In June of 2015, Bansil and the team of researchers predicted that a specific crystalline material, called Tantalum arsenide (TaAs), would host Weyl fermions. Soon after, the researchers demonstrated in an experimental paper the presence of the particles in TaAs through photoemission spectroscopy.

The discovery prompted a surge of experimental and theoretical explorations of Weyl fermions in different materials for want of a mechanical explanation of how they actually behave in real-time. 

“Weyl fermions are relativistic particles that had actually never been seen, or observed, until 2015,” Chiu says. “Our main focus in this work is understanding how these kinds of quasiparticles are interacting, and what the mechanisms are behind these interactions.”

The most significant part of the researchers’ findings, he says, is that the new framework for these quantum-level interactions challenges the longstanding view of “causality” as existing in spacetime. In Einstein’s theory of relativity, the traditional view of causality—or mere cause-and-effect—is that it is “time-ordered,” meaning it is established in relation to chronological time. Under this view, causality refers to the principle that an event can only be influenced by other events that occur within its past light cone, Chiu says. 

“This means that if ‘A’ causes event ‘B,’ then event ‘A’ must occur before event ‘B’ in both space and time,” he says. “The light cone forms the event horizon or the boundary in spacetime which distinguishes between events that are and are not causally connected.”

In other words, no object or signal can travel faster than the speed of light. This principle is sometimes referred to as the causality principle in relativity. The concept of causality in relativity is important, Chiu says, because it sets fundamental limits on what can be observed and measured in the universe.

Instead of thinking about the behavior of Weyl fermions in terms of spacetime, Chiu and his associates say these causal interactions are better understood as a result of measurable changes in the “energy-momentum” space.

“Our study, for the first time, shows how key concepts of causality and the associated event horizon in spacetime can be carried over into the field of correlated Weyl materials, and thus unveils fundamental connections between condensed matter and high-energy physics,” Chiu says. 

The work, he says, “opens up opportunities for exploring new connections between the world of particles and the larger world we experience every day.”

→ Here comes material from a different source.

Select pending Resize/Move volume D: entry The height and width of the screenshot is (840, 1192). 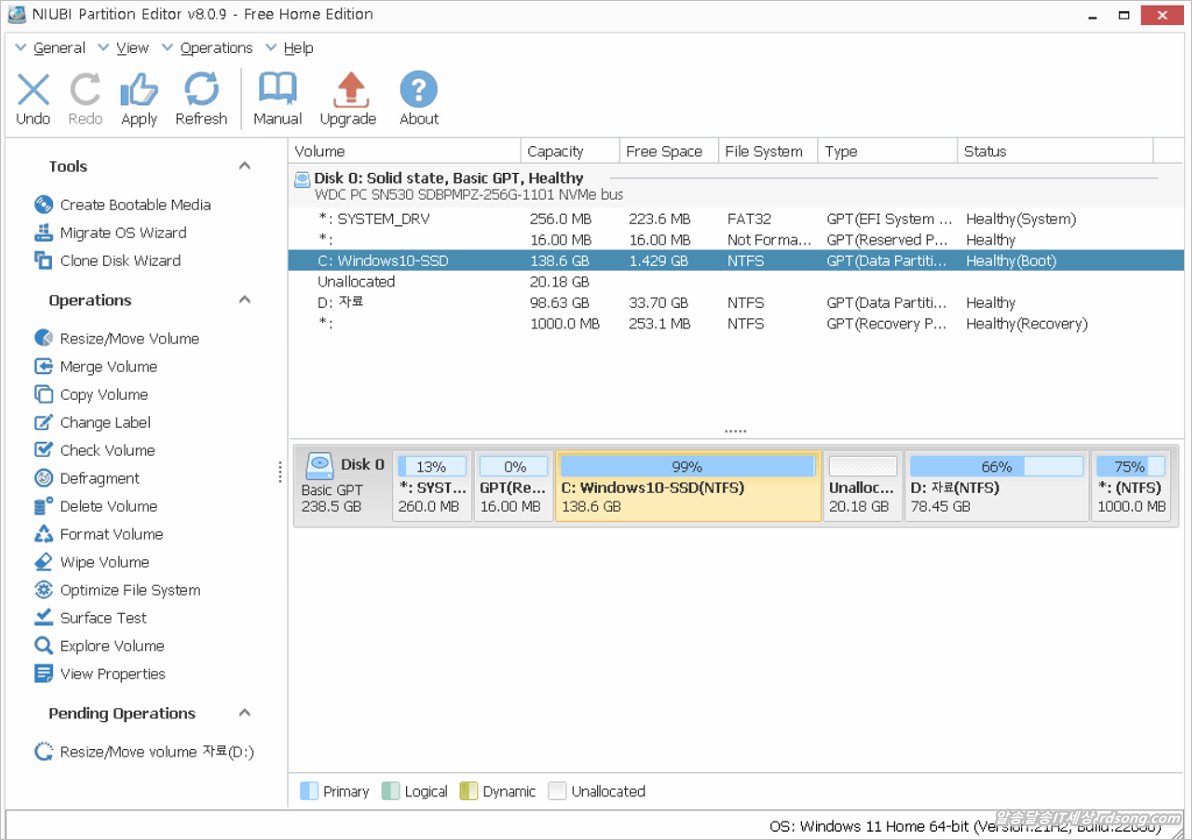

“This study reveals for the first time how the ideas of causality that are enshrined in Einstein’s theory of relativity—and lead to the concepts of ‘light cones’ and ‘event horizons’ that have become the stuff of movies and common sci-fi works—can be generalized and expanded into the world of quantum materials,” Bansil says, 

Chiu will graduate with a Ph.D. in physics this spring. He was recently inducted into the 2023 Huntington 100 class.